====== EXTRACTED RECORDS

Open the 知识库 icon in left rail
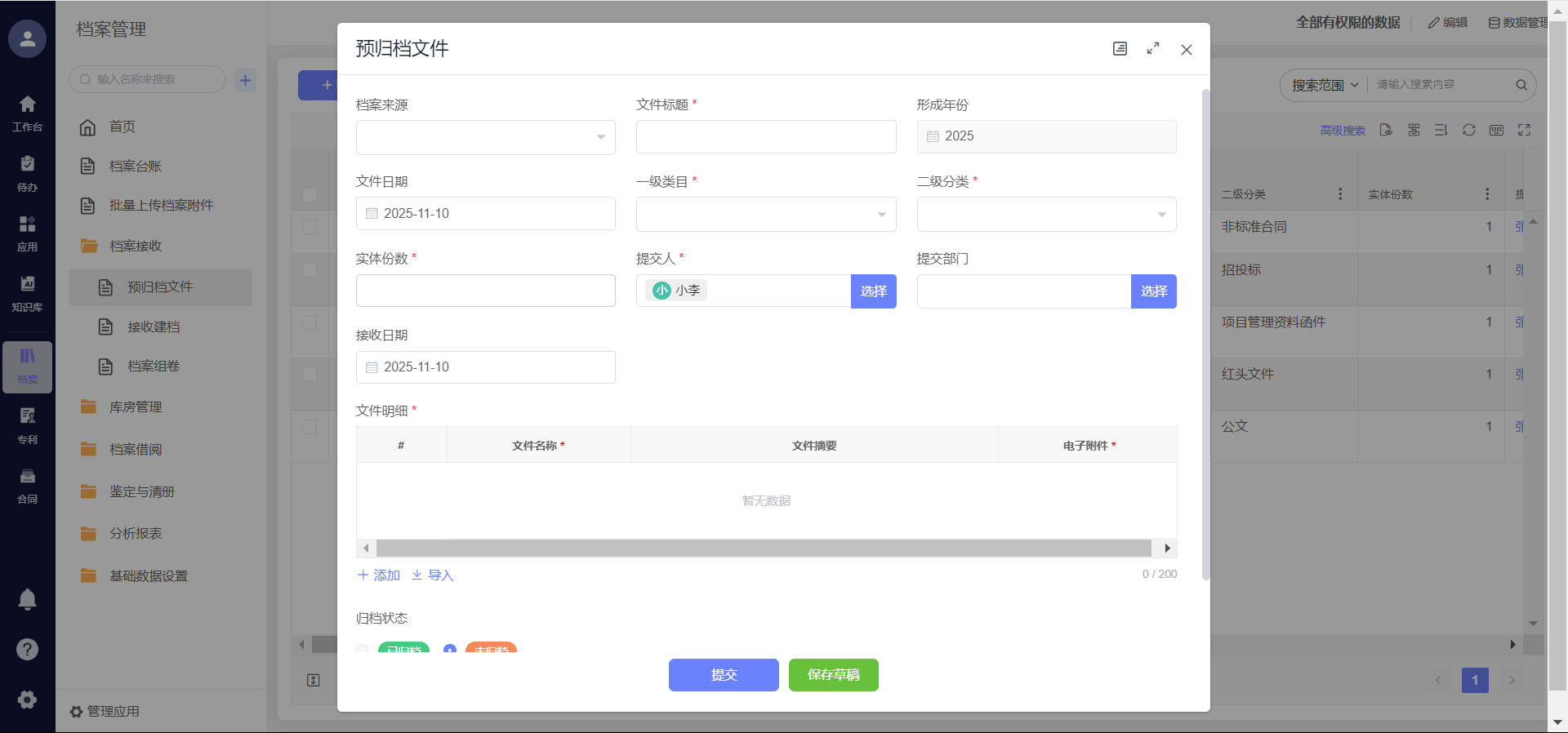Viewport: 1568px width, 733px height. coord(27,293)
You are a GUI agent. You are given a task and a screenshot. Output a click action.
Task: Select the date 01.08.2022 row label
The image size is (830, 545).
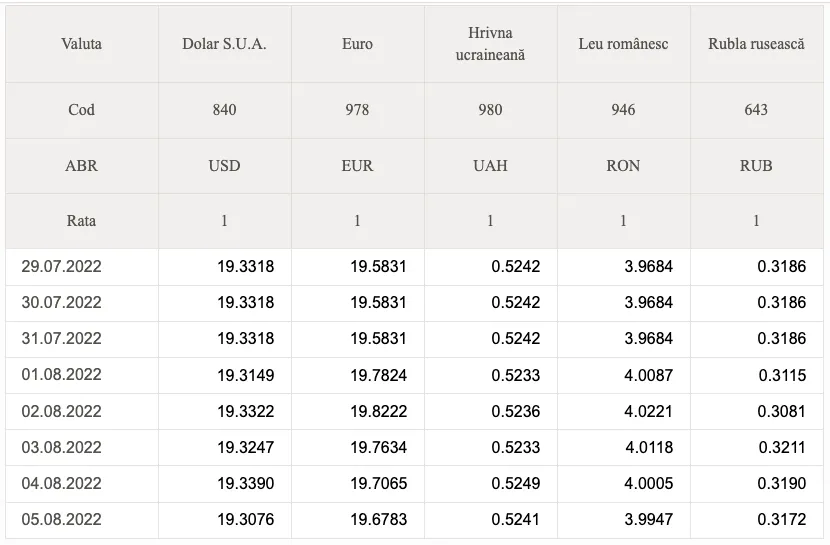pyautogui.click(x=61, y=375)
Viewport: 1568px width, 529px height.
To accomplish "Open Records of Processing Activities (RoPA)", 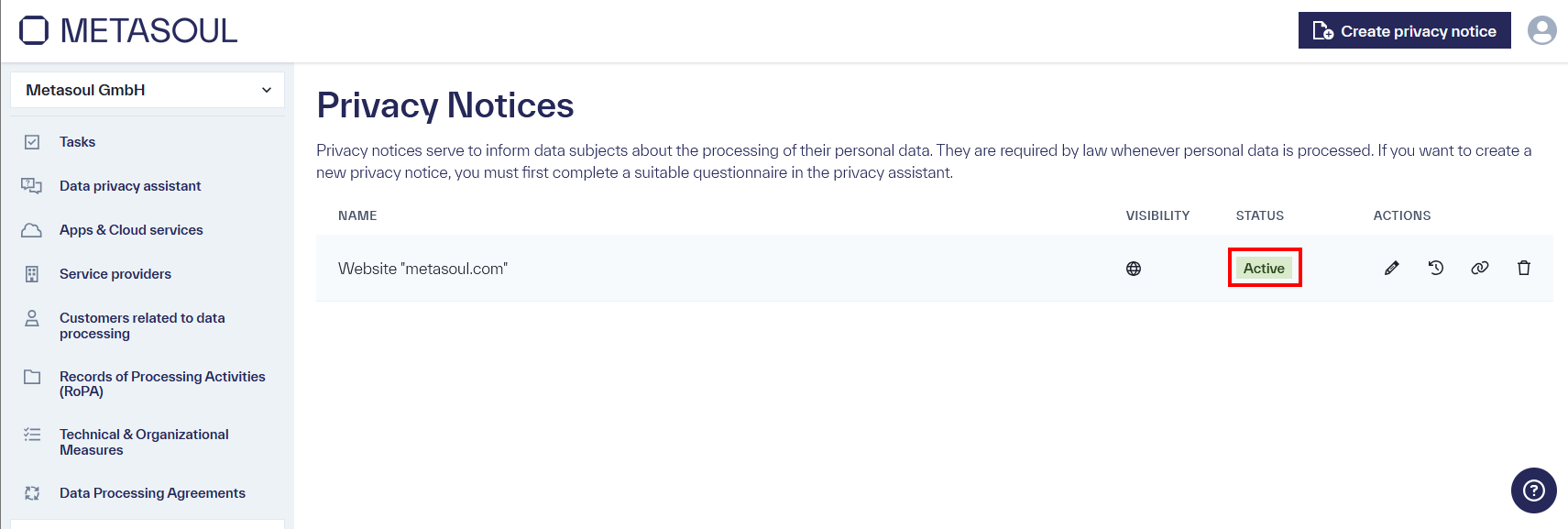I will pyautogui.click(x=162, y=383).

============

(JOB): Rewrite the data from its first line through the line containing "pyautogui.click(x=61, y=375)", replacing "left rail" with "sidebar" and keeping everything else the same. Leave the pictures out.

(SOLUTION TO THIS TASK):
Open the 知识库 icon in sidebar
Viewport: 1568px width, 733px height. coord(27,293)
You are a GUI agent. You are given a task and a screenshot. Output a click action.
Task: Select the date 01.08.2022 row label
The image size is (830, 545).
pyautogui.click(x=61, y=375)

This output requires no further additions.